DEVELOPMENT AND CHARACTERIZATION OF IN SITU GEL OF XANTHAN GUM FOR OPHTHALMIC FORMULATION CONTAINING BRIMONIDINE TARTRATE

Vazir Ashfaq Ahmed; Divakar Goli

doi:10.22159/ajpcr.2018.v11i7.25221

Authors

Vazir Ashfaq Ahmed Department of Pharmaceutics, MMU College of Pharmacy, Ramanagara, Karnataka, India.
Divakar Goli Department of Pharmaceutics, Acharya and BM Reddy College of Pharmacy, Bengaluru, Karnataka, India.

DOI:

https://doi.org/10.22159/ajpcr.2018.v11i7.25221

Keywords:

Xanthan gum, Nil, Brimonidine tartrate

Abstract

Objective: The goal of this study was to develop and characterize an ion-activated in situ gel-forming brimonidine tartrate, solution eye drops containing xanthan gum as a mucoadhesive polymer.
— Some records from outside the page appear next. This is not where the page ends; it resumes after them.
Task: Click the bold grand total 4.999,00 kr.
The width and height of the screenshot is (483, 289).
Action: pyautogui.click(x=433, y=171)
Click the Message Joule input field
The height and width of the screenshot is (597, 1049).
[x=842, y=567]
Method: Sol-gel formulation was prepared using gellan gum as an ion-activated gel-forming polymer, xanthan gum as mucoadhesive agent, and hydroxypropyl methyl cellulose (HPMC E50LV) as release retardant polymer. Phenylethyl alcohol is used as preservatives in borate buffer. The 23 factorial design was employed to optimize the formulation considering the concentration of gelrite, xanthan gum and HPMC as independent variables, gelation time, gel strength, and mucoadhesive force (N). Gelation time , gel strength, mucoadhesive force (N), viscosity (cP) and in vitro percentage drug release were chosen as dependent variables. The formulation was characteristics for pH, clarity, isotonicity, sterility, rheological behavior, and in vitro drug release, ocular irritation, and ocular visualization.

Result: Based on desirability index of responses, the formulation containing a concentration of gelrite (0.4%), xanthan gum (0.21%), and HPMC (HPMC E50 (0.24%) was found to be the optimized formulation concentration developed by 23 factorial design. The solution eye drops resulted in an in situ phase change to gel-state when mixed with simulated tear fluid. The gel formation was also confirmed by viscoelastic measurements. Drug release from the gel followed non-fickian mechanism with 88% of drug released in 10 h, thus increased the residence time of the drug.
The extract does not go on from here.